■ INSTRUCTIONS TO FOLLOW ■
Render the data from its start through the line containing "Tap the Transparent" as a two-column CSV headed text,answer. Give one row per answer, with the wording that answer responds to under text and the answer under answer, every field quoted and line breaks replaced by spaces.

— Start RECORDS SHOWN —

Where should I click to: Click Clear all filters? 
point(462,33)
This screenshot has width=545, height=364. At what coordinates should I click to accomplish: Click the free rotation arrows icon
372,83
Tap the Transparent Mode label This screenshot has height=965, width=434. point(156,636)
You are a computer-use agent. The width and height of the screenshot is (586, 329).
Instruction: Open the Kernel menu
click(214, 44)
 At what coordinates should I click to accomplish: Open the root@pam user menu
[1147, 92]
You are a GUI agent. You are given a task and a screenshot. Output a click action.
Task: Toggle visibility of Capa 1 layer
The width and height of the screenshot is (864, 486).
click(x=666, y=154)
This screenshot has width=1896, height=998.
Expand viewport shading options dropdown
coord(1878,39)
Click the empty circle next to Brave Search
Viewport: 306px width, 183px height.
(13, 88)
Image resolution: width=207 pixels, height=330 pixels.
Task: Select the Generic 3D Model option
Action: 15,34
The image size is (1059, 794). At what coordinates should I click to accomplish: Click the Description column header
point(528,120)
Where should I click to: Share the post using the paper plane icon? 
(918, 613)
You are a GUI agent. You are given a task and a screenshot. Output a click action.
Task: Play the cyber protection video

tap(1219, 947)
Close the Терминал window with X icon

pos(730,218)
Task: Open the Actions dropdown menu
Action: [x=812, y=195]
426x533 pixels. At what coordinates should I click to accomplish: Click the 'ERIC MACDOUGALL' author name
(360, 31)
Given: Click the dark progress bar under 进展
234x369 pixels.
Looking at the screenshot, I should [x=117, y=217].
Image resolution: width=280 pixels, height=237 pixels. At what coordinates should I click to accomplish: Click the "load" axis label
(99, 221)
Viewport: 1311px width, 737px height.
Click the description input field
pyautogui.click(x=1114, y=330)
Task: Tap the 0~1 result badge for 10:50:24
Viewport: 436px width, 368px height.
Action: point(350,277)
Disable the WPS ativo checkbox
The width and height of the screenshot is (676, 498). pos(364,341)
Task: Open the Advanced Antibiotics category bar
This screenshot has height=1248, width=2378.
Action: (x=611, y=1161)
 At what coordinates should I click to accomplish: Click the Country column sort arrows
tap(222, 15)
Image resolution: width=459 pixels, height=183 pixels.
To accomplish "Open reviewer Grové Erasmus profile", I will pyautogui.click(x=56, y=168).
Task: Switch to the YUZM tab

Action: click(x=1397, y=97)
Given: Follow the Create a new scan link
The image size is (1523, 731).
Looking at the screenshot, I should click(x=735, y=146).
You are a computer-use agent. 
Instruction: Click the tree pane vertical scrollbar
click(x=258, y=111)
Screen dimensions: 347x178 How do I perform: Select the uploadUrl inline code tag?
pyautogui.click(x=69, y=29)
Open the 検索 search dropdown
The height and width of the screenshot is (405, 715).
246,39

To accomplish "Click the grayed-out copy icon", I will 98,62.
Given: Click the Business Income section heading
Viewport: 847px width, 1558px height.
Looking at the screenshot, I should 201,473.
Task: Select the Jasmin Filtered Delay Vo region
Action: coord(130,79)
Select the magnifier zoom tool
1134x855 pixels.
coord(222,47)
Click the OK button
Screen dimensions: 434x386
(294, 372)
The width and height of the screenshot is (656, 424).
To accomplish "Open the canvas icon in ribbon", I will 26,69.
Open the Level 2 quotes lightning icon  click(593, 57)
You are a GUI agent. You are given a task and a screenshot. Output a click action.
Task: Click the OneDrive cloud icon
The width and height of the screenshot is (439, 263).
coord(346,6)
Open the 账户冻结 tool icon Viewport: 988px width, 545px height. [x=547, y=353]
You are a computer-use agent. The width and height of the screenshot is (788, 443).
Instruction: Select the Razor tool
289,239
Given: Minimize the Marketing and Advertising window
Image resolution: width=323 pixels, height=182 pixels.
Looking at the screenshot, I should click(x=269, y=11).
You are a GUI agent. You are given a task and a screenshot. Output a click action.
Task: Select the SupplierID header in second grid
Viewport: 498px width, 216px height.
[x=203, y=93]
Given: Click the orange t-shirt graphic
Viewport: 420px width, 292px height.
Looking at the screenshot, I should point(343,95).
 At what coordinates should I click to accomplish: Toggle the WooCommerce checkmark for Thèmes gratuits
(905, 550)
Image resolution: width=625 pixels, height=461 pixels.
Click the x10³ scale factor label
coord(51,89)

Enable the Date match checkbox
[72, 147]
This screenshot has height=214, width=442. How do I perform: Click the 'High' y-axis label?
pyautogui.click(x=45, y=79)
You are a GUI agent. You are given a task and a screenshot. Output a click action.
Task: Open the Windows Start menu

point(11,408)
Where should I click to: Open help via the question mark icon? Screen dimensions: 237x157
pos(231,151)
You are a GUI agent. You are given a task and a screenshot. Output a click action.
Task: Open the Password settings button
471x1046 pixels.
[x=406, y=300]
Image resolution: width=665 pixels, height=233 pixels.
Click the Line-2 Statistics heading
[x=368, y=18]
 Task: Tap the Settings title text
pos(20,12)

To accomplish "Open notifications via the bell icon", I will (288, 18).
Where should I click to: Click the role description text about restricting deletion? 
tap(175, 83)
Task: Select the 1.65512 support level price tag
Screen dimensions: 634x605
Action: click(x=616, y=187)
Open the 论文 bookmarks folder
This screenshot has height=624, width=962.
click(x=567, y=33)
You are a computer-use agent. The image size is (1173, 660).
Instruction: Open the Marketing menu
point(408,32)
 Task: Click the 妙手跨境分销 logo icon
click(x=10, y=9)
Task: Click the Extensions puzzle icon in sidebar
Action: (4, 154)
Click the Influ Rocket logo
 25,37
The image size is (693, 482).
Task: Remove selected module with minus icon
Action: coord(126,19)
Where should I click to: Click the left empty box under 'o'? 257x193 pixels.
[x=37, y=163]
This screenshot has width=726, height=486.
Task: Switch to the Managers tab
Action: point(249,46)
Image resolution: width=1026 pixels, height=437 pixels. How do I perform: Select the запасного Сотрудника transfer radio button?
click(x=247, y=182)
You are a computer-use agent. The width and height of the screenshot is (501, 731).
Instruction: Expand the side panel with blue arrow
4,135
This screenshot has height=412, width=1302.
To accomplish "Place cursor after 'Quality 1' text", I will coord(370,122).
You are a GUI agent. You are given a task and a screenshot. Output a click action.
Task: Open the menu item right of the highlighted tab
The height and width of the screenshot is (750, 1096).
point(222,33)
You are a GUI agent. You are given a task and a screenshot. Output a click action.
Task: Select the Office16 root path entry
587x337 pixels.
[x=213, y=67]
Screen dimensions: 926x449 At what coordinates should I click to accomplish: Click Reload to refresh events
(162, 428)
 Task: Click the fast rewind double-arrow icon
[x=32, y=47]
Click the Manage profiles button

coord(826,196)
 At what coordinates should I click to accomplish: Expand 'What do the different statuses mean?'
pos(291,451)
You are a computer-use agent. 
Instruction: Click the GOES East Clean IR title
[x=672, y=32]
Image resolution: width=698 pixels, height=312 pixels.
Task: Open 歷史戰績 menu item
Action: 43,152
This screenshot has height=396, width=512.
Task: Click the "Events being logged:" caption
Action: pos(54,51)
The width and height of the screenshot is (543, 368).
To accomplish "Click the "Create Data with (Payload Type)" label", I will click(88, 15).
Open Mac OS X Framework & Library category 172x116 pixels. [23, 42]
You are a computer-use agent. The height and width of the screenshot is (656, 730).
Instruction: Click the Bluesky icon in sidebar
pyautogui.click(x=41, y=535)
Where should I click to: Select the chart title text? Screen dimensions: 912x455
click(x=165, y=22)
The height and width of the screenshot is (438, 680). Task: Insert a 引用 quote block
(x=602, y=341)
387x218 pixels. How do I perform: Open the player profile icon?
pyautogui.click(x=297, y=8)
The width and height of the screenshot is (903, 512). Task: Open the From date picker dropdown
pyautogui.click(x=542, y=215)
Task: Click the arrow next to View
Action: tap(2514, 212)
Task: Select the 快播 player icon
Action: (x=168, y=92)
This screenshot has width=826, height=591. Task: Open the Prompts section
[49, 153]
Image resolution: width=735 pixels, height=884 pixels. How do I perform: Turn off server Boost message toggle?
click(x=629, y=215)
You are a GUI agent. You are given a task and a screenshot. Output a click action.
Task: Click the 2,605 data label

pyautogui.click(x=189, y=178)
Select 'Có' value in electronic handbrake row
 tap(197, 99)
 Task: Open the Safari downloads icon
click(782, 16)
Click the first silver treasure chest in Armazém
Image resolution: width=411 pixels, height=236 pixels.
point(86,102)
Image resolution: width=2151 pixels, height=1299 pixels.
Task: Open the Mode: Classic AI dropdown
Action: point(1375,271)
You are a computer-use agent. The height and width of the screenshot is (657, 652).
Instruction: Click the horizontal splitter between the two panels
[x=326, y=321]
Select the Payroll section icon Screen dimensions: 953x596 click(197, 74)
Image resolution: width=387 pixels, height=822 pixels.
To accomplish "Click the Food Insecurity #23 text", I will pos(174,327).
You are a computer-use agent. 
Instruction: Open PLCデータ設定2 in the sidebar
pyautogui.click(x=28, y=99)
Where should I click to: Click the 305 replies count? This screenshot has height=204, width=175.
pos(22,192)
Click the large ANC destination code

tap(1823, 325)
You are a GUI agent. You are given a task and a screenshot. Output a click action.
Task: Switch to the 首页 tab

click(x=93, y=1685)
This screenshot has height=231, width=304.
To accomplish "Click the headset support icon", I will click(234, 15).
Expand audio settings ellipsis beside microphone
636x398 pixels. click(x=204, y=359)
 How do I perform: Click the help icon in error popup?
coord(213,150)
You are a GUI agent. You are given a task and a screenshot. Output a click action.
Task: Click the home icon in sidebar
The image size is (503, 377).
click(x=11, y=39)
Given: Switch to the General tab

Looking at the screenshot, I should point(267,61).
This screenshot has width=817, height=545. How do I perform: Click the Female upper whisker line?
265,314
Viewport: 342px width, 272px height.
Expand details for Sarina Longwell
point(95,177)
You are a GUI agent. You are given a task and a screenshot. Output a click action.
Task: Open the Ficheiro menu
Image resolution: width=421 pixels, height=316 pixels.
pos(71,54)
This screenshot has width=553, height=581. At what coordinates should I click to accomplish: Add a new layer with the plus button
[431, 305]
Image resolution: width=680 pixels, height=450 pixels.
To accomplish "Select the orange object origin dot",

— End RECORDS SHOWN —

■ ANSWER FOR THIS EXERCISE ■
text,answer
"Where should I click to: Click Clear all filters?","point(462,33)"
"This screenshot has width=545, height=364. At what coordinates should I click to accomplish: Click the free rotation arrows icon","372,83"
"Tap the Transparent Mode label This screenshot has height=965, width=434.","point(156,636)"